PuTTY在处理畸形包数据时存在问题,远程攻击者可以利用这个漏洞构建恶意服务器,诱使putty访问,可以用户进程权限在系统上执行任意指令。
Core Security小组发现putty存在一个严重问题。允许SSH2服务器在主机KEY验证之前攻击putty客户端。攻击者可以构建恶意SSH服务器,让putty用户连接时触发此漏洞。
攻击者可以修改OpenSSH 3.8.1p1来触发此漏洞,尤其是如下函数:
packet_put_int
packet_put_string
packet_put_cstring
packet_put_raw
packet_put_bignum
packet_put_bignum2
当PSCP被服务器验证,可发送特殊构建的大数值(服务器发送的"base"大数值)来触发,问题代码如下:
----------------------------------------------------------------------
/*
* Compute (base ^ exp) % mod.
* The base MUST be smaller than the modulus.
* The most significant word of mod MUST be non-zero.
* We assume that the result array is the same size as the mod array.
*/
Bignum modpow(Bignum base, Bignum exp, Bignum mod)
{
BignumInt *a, *b, *n, *m;
int mshift;
int mlen, i, j;
Bignum result;
/* Allocate m of size mlen, copy mod to m */
/* We use big endian internally */
mlen = mod[0];
[...]
/* Allocate n of size mlen, copy base to n */
n = snewn(mlen, BignumInt);
i = mlen - base[0];
for (j = 0; j < i; j++)
n[j] = 0;
for (j = 0; j < base[0]; j++)
n[i + j] = base[base[0] - j];
[...]
----------------------------------------------------------------------
在通常会话中,base小于modulus,但是没有对此进行正确检查。
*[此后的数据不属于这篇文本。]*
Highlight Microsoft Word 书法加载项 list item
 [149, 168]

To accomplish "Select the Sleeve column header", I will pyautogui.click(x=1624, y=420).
通过发送特殊构建的base,可触发缓冲区溢出。
另外PuTTY也存在此问题。
<*来源:Core Security Technologies
链接:http://www.securitytracker.com/alerts/2004/Aug/1010849.html
http://marc.theaimsgroup.com/?l=bugtraq&m=109167869528138&w=2
*>
建议:
--------------------------------------------------------------------------------
厂商补丁:
Simon Tatham
------------
目前厂商已经发布了升级补丁以修复这个安全问题,请到厂商的主页下载putty 0.55版本:
http://www.chiark.greenend.org.uk/~sgtatham/putty/